The question is: If you fill up the rows, will you hit a "block" limit/boundary or not?
Databases store their data in blocks. These have a fixed size, for example 512 (this value can be configured for some databases). So the question is: How many blocks does the DB have to read to fetch each row? Rows that span several block will need more I/O, so this will slow you down.
But again: This doesn't depend on the theoretical maximum size of the columns but on a) how many columns you have (each column needs a little bit of space even when it's empty or null), b) how many fixed width columns you have (number/decimal, char), and finally c) how much data you have in variable columns.
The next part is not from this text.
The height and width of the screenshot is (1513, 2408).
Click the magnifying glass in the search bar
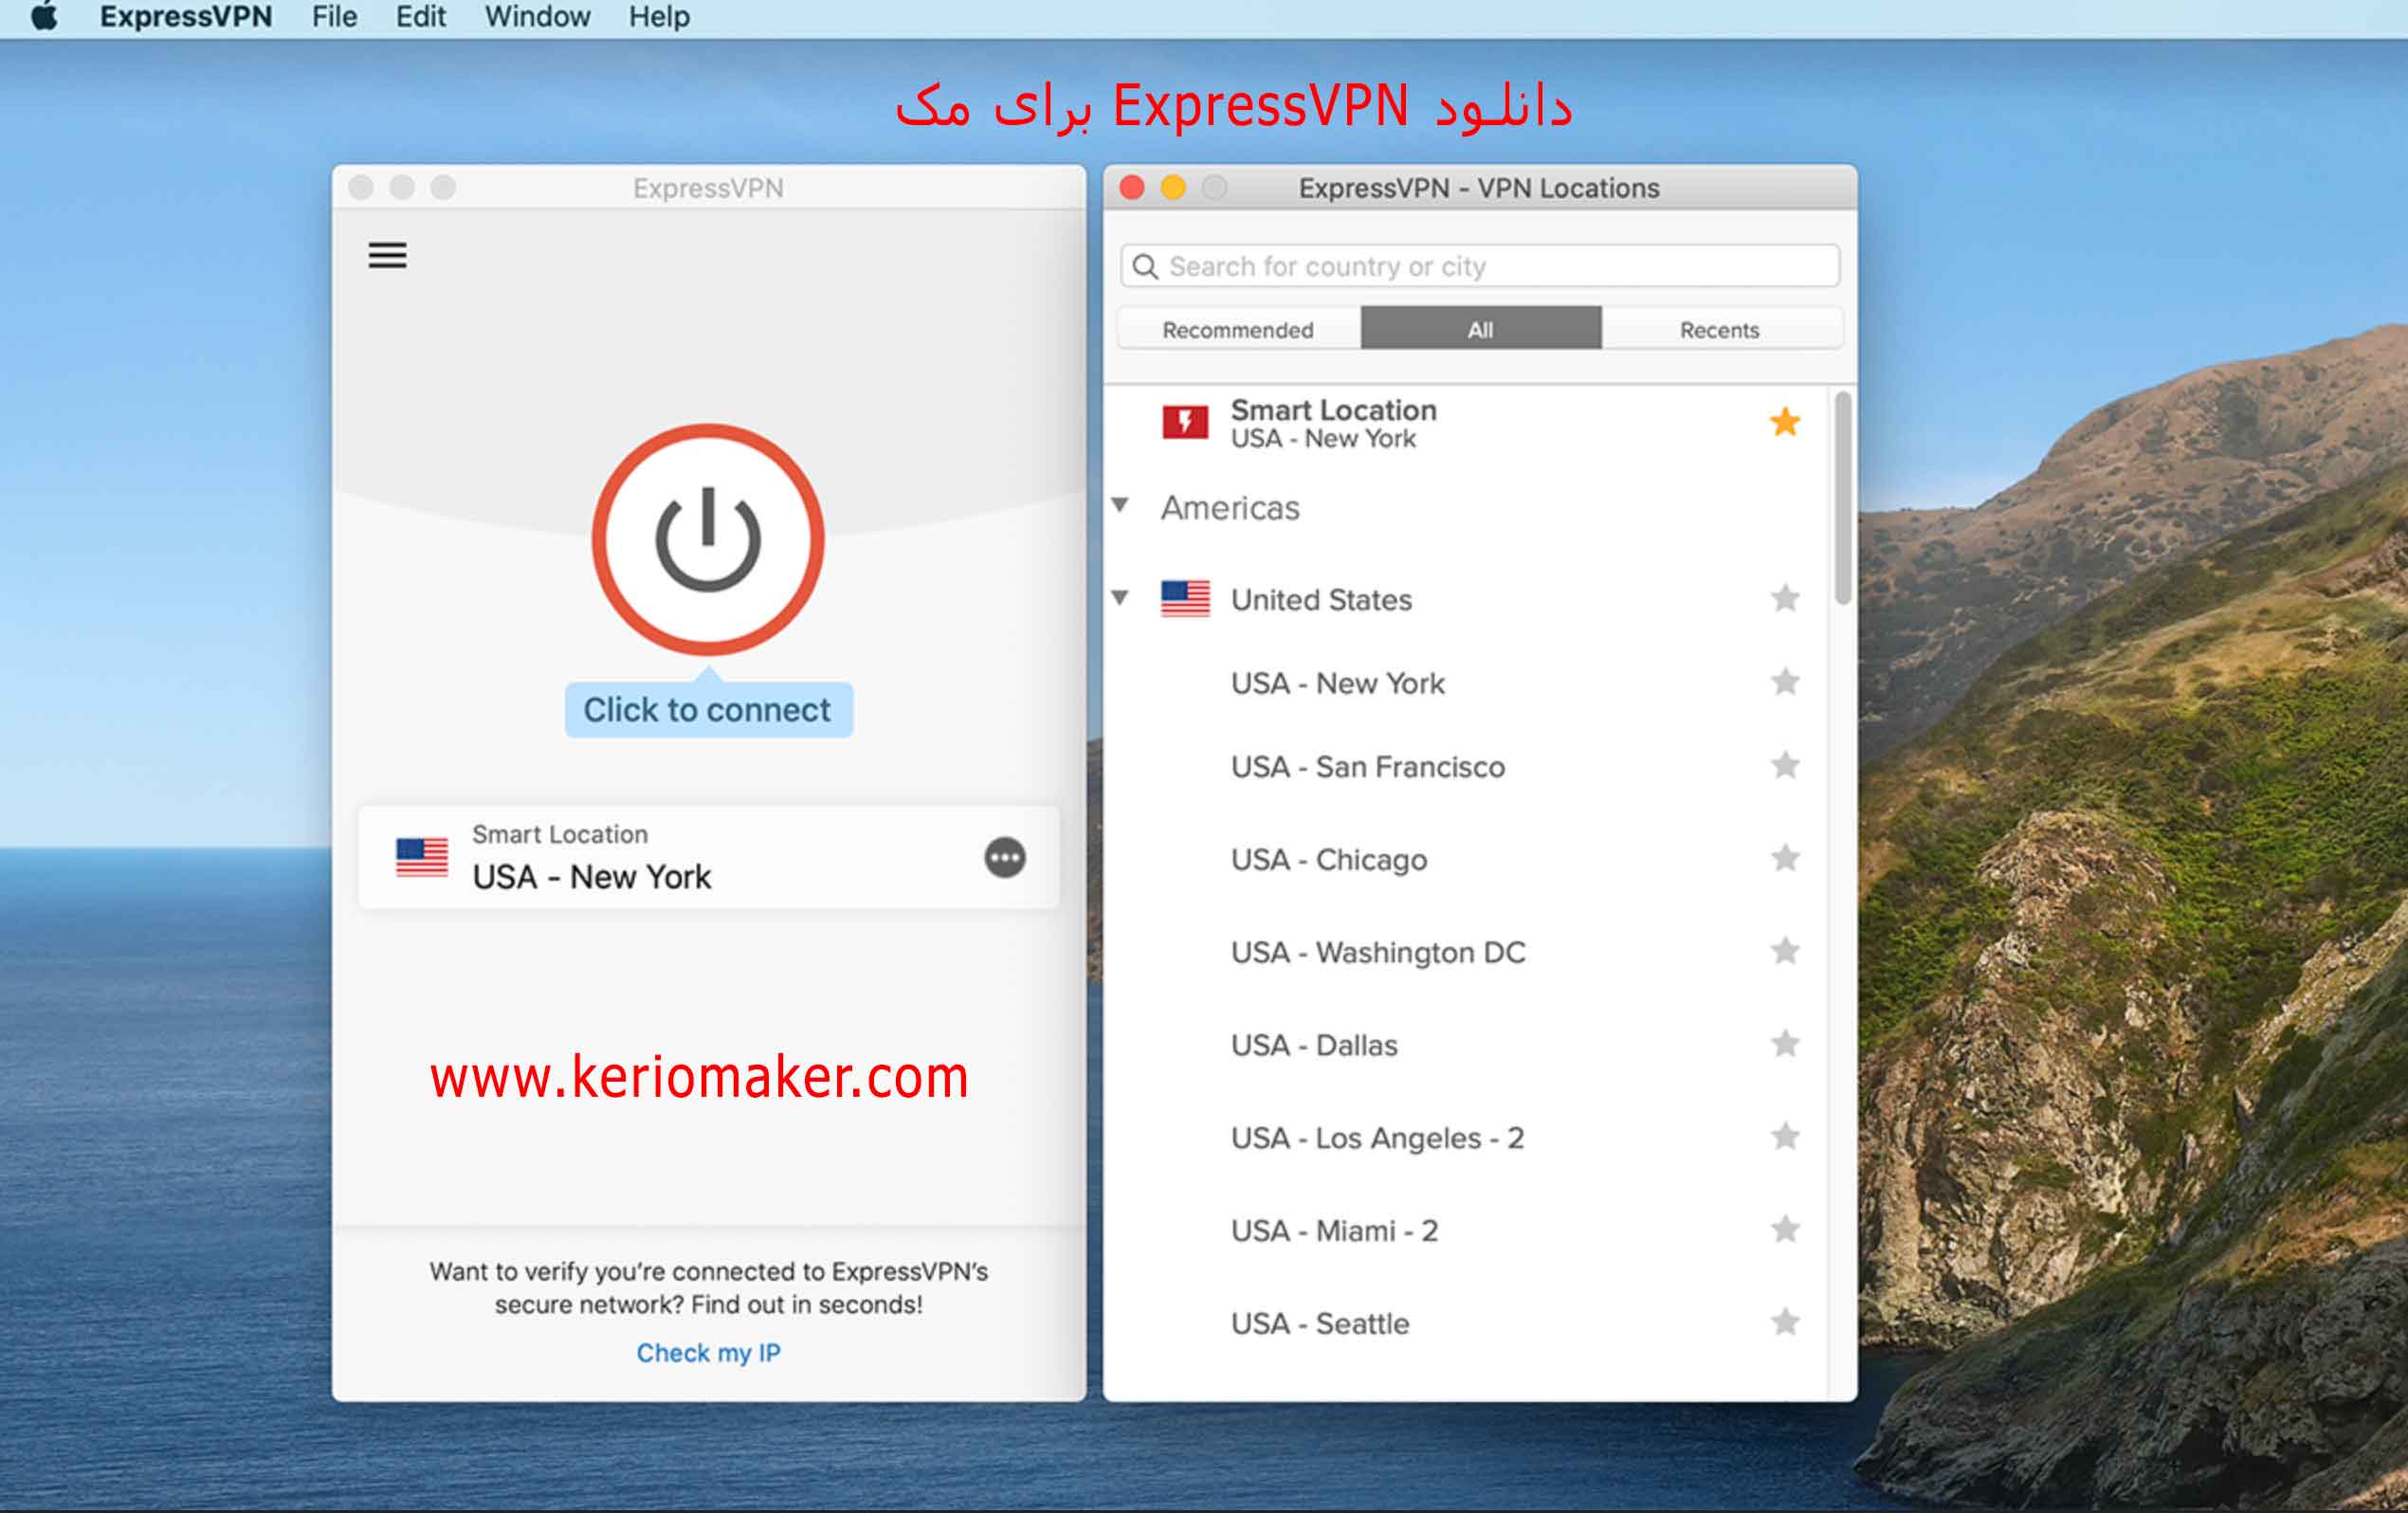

[My]SQL VARCHAR Size and Null-Termination

Disclaimer: I'm very new to SQL and databases in general.
I need to create a field that will store a maximum of 32 characters of text data. Does "VARCHAR(32)" mean that I have exactly 32 characters for my data? Do I need to reserve an extra character for null-termination?
I conducted a simple test and it seems that this is a WYSIWYG buffer. However, I wanted to get a concrete answer from people who actually know what they're doing.
I have a C[++] background, so this question is raising alarm bells in my head.
Yes, you have 32 characters at your disposal. SQL does not concern itself with nul terminated strings like some programming languages do.
Your VARCHAR specification size is the max size of your data, so in this case, 32 characters. However, VARCHARS are a dynamic field, so the actual physical storage used is only the size of your data, plus one or two bytes.
If you put a 10-character string into a VARCHAR(32), the physical storage will be 11 or 12 bytes (the manual will tell you the exact formula).
However, when MySQL is dealing with result sets (ie. after a SELECT), 32 bytes will be allocated in memory for that field for every record.

in sql,How does fixed-length data type take place in memory?
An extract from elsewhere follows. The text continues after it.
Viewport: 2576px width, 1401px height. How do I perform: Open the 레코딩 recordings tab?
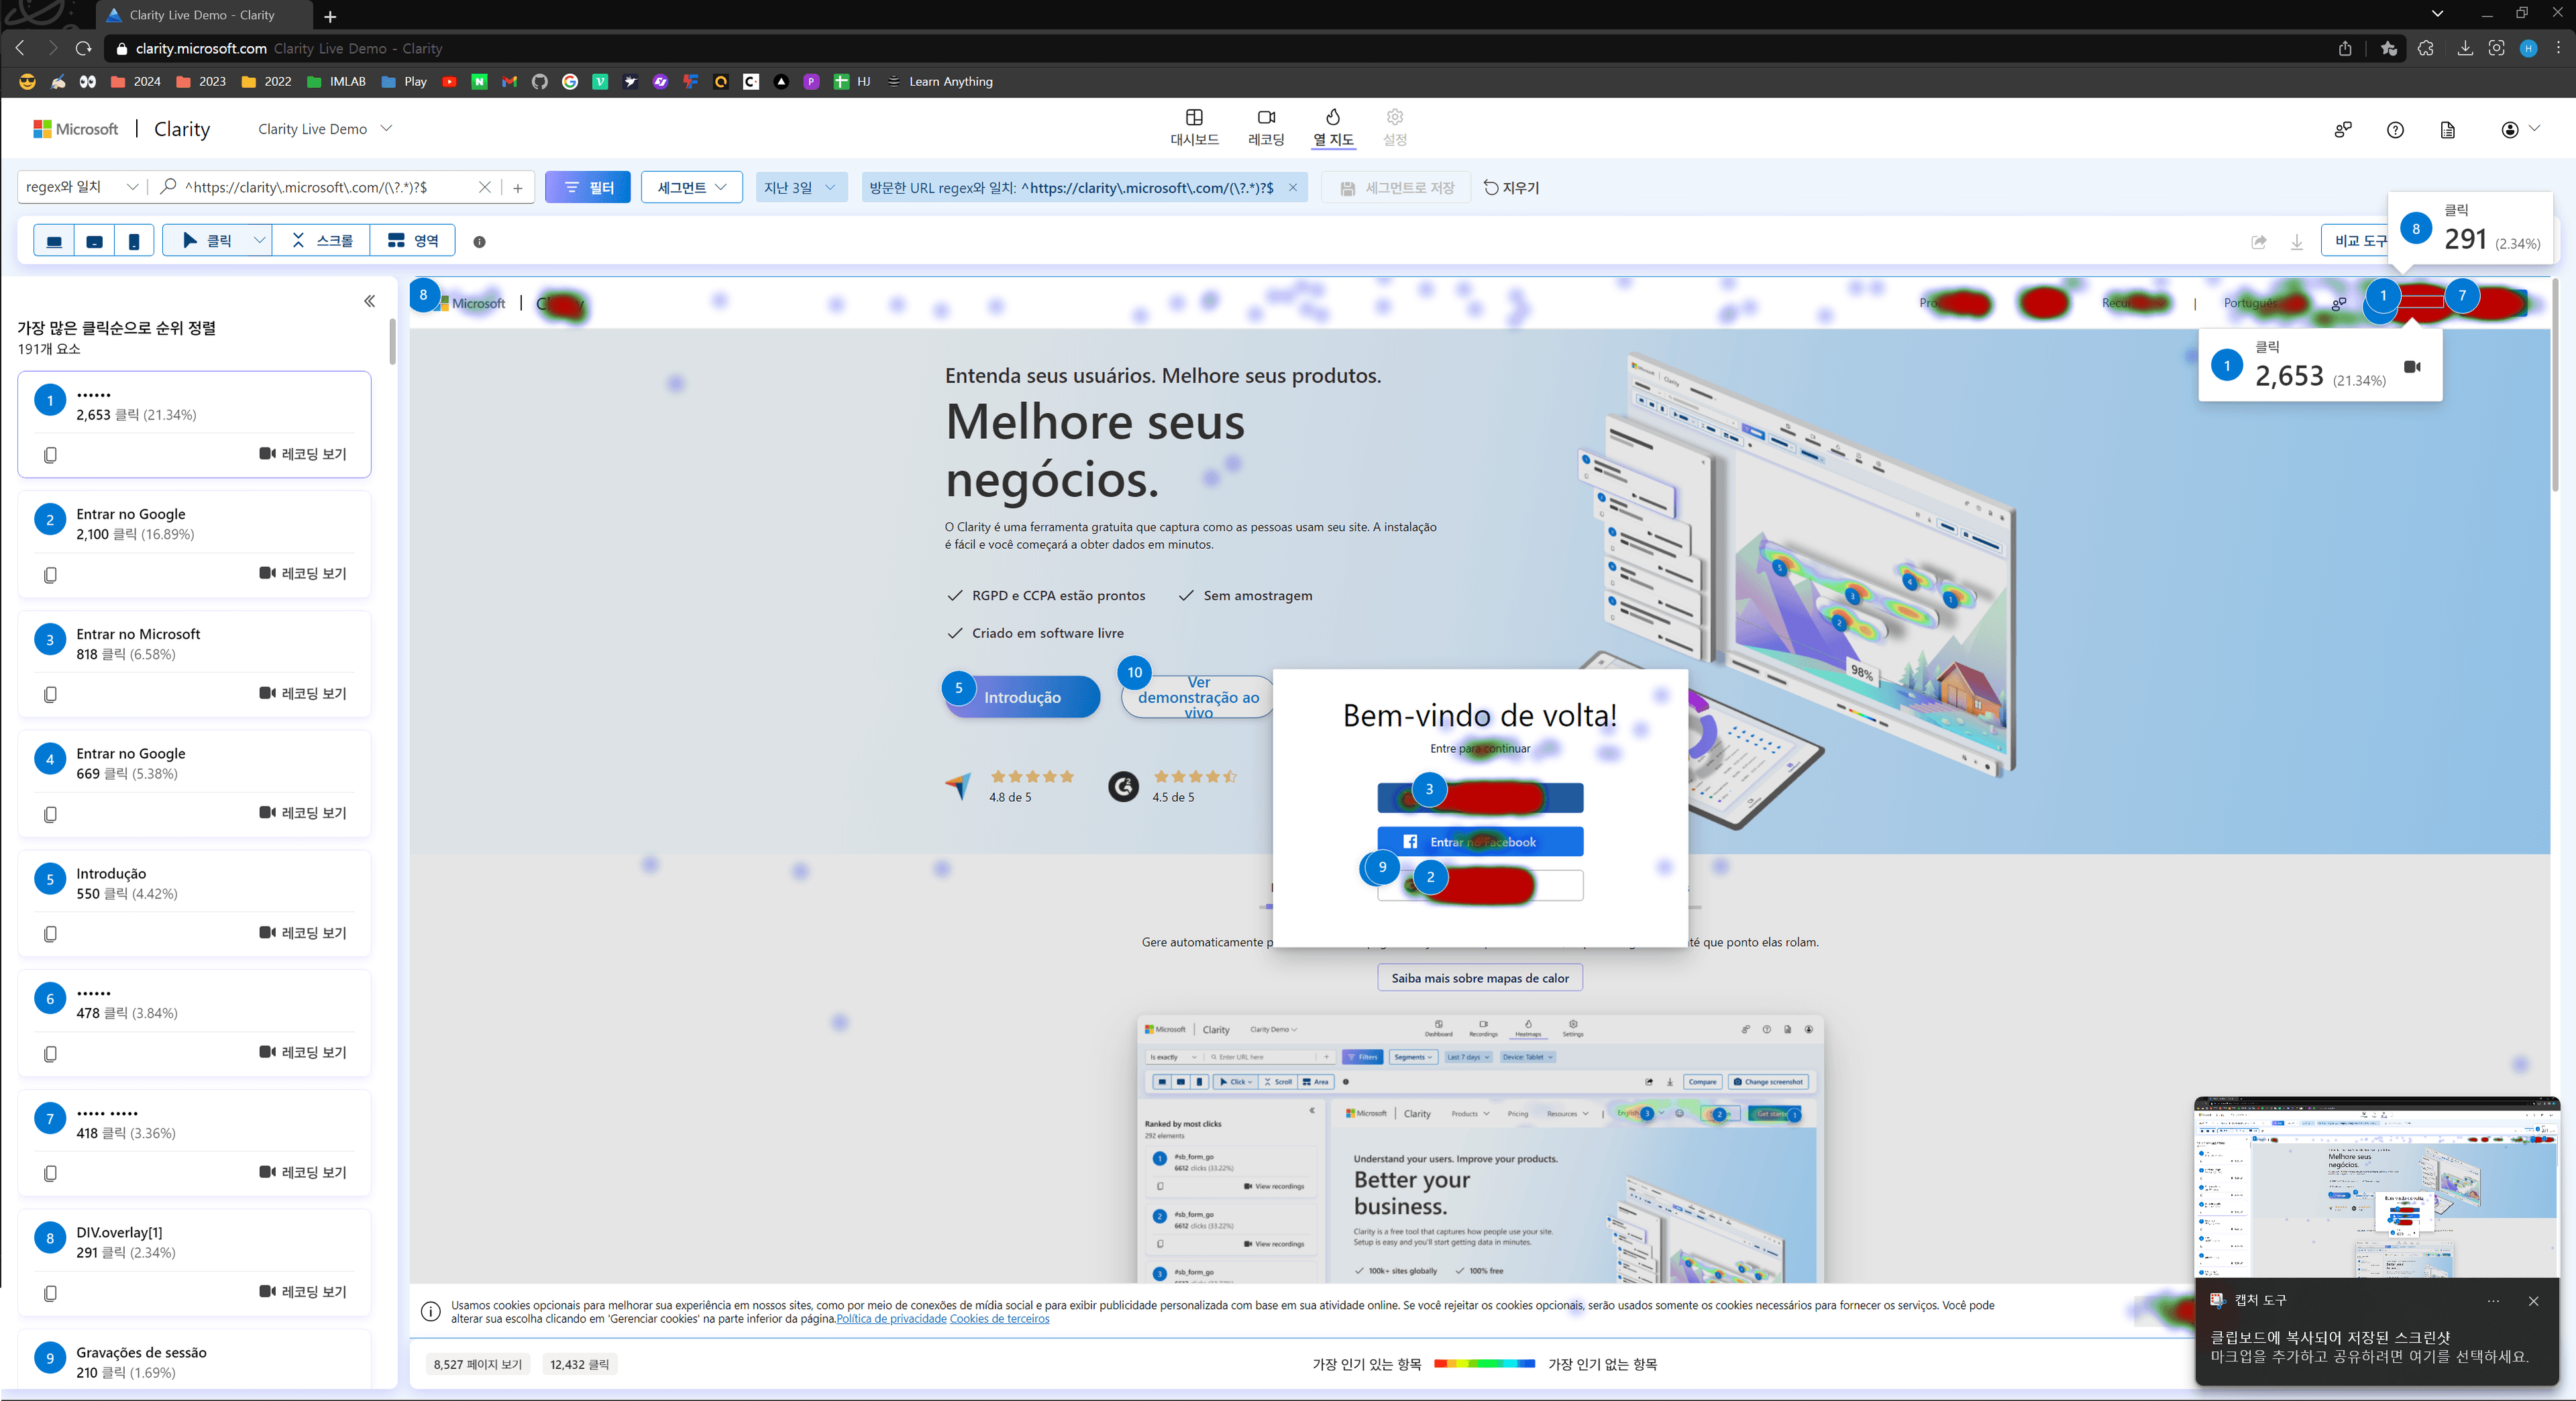(1265, 127)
I want to know in sql,how fixed-length data type take places length in memory?I know is that for varchar,if we specify length is (20),and if user input length is 15,it takes 20 by setting space.for varchar2,if we specify length is (20),and if user input is 15,it only take 15 length in memory.So how about fixed-length data type take place?I searched in Google,but I did not find explanation with example.Please explain me with example.Thanks in advance.
A fixed length data field always consumes its full size.
In the old days (FORTRAN), it was padded at the end with space characters. Modern databases might do that too, but either implicitly trim trailing blanks off or the query might have to do it explicitly.
Variable length fields are a relative newcomer to databases, probably in the 1970s or 1980s they made widespread appearances.
It is considerably easier to manage fixed length record offsets and sizes rather than compute the offset of each data item in a record which has variable length fields. Furthermore, a fixed length data record is easily addressed in a data file by computing the byte offset of its beginning by multiplying the record size times the record number (and adding the length of whatever fixed header data is at the beginning of file).